GOAL: Copy the lines below word for word, from the one containing "The image size is (1521, 784)." through the one containing "(x=655, y=255)", including both of those lines and nothing outside that stretch.

Item position entries:
______

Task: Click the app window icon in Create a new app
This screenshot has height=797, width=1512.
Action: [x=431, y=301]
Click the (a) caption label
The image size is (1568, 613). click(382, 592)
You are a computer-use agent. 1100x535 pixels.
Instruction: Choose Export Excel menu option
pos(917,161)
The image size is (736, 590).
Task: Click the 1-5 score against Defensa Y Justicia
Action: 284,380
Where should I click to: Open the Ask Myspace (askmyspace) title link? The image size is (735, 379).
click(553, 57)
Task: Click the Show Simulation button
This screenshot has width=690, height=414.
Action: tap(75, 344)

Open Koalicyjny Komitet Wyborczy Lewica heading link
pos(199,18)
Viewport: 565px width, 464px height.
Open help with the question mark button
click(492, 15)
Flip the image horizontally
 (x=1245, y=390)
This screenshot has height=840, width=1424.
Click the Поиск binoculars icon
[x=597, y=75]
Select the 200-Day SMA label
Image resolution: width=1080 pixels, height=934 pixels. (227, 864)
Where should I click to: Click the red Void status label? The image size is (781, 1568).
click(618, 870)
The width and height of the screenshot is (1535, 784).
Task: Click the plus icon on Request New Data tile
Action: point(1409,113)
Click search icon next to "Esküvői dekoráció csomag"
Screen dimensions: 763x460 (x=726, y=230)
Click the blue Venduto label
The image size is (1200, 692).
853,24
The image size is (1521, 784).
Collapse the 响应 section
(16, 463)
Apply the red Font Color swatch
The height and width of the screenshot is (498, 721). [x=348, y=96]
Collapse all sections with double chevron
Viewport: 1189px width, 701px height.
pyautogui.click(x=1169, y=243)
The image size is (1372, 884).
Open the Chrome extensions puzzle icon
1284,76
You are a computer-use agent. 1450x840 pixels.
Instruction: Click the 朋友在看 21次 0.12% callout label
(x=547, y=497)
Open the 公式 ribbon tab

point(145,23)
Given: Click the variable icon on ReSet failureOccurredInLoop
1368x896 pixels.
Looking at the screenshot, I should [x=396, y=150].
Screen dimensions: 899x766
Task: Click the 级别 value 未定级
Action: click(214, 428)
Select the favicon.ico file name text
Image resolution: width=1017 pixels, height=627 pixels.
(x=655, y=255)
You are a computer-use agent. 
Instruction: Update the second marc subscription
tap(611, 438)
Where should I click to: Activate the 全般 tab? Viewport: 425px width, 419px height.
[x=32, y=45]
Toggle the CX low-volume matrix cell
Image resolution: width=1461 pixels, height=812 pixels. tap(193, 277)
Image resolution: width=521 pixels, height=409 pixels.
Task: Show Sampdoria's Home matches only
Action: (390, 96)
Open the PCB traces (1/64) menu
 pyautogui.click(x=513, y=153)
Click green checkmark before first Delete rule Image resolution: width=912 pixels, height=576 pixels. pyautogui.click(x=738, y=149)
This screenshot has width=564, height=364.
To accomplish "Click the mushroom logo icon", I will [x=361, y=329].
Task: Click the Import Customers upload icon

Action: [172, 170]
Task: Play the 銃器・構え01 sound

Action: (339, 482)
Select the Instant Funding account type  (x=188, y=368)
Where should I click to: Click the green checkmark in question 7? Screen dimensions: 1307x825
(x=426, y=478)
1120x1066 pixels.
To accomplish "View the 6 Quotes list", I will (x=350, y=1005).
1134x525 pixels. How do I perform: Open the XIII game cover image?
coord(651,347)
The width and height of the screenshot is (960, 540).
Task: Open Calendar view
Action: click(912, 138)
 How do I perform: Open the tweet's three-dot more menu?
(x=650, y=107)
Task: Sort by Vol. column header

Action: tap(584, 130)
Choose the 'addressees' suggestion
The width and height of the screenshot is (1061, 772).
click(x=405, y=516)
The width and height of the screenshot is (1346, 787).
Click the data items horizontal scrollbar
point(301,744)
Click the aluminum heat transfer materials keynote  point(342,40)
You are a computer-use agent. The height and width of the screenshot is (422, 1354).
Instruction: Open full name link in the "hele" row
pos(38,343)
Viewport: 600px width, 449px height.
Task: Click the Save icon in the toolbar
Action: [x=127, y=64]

______

WRITTEN SOLUTION:
The image size is (1521, 784).
Collapse the 响应 section
(16, 463)
Apply the red Font Color swatch
The height and width of the screenshot is (498, 721). [x=348, y=96]
Collapse all sections with double chevron
Viewport: 1189px width, 701px height.
pyautogui.click(x=1169, y=243)
The image size is (1372, 884).
Open the Chrome extensions puzzle icon
1284,76
You are a computer-use agent. 1450x840 pixels.
Instruction: Click the 朋友在看 21次 0.12% callout label
(x=547, y=497)
Open the 公式 ribbon tab

point(145,23)
Given: Click the variable icon on ReSet failureOccurredInLoop
1368x896 pixels.
Looking at the screenshot, I should [x=396, y=150].
Screen dimensions: 899x766
Task: Click the 级别 value 未定级
Action: click(214, 428)
Select the favicon.ico file name text
Image resolution: width=1017 pixels, height=627 pixels.
(x=655, y=255)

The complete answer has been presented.